YOUR GOAL:
Output should begin at the line holding "MRT Donlge V3.69 download (97, 2414)" and end at the last line of the entries; print those lines verbatim and no others.

============

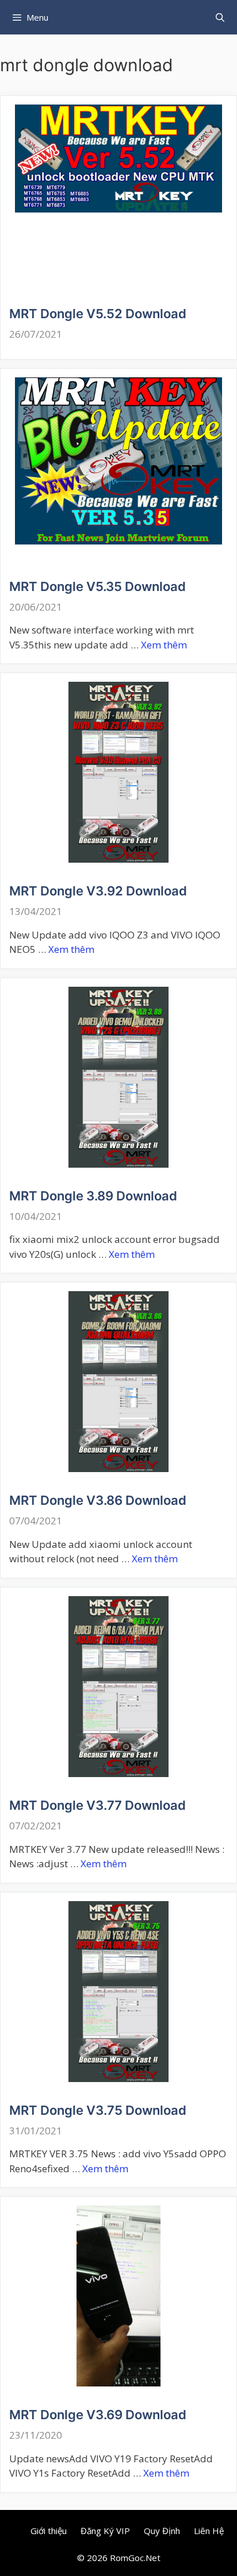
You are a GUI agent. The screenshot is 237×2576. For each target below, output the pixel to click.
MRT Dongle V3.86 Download (97, 1500)
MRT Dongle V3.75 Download (97, 2110)
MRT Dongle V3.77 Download (97, 1805)
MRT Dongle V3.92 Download (98, 890)
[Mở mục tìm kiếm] (220, 17)
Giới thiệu (48, 2530)
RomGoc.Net (135, 2557)
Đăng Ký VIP (105, 2530)
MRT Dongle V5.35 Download (97, 586)
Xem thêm (164, 644)
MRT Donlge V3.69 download (97, 2414)
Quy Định (162, 2530)
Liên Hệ (209, 2530)
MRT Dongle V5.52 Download (97, 313)
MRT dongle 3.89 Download (93, 1195)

============

ANSWER SECTION:
MRT Donlge V3.69 download (97, 2414)
Quy Định (162, 2530)
Liên Hệ (209, 2530)
MRT Dongle V5.52 Download (97, 313)
MRT dongle 3.89 Download (93, 1195)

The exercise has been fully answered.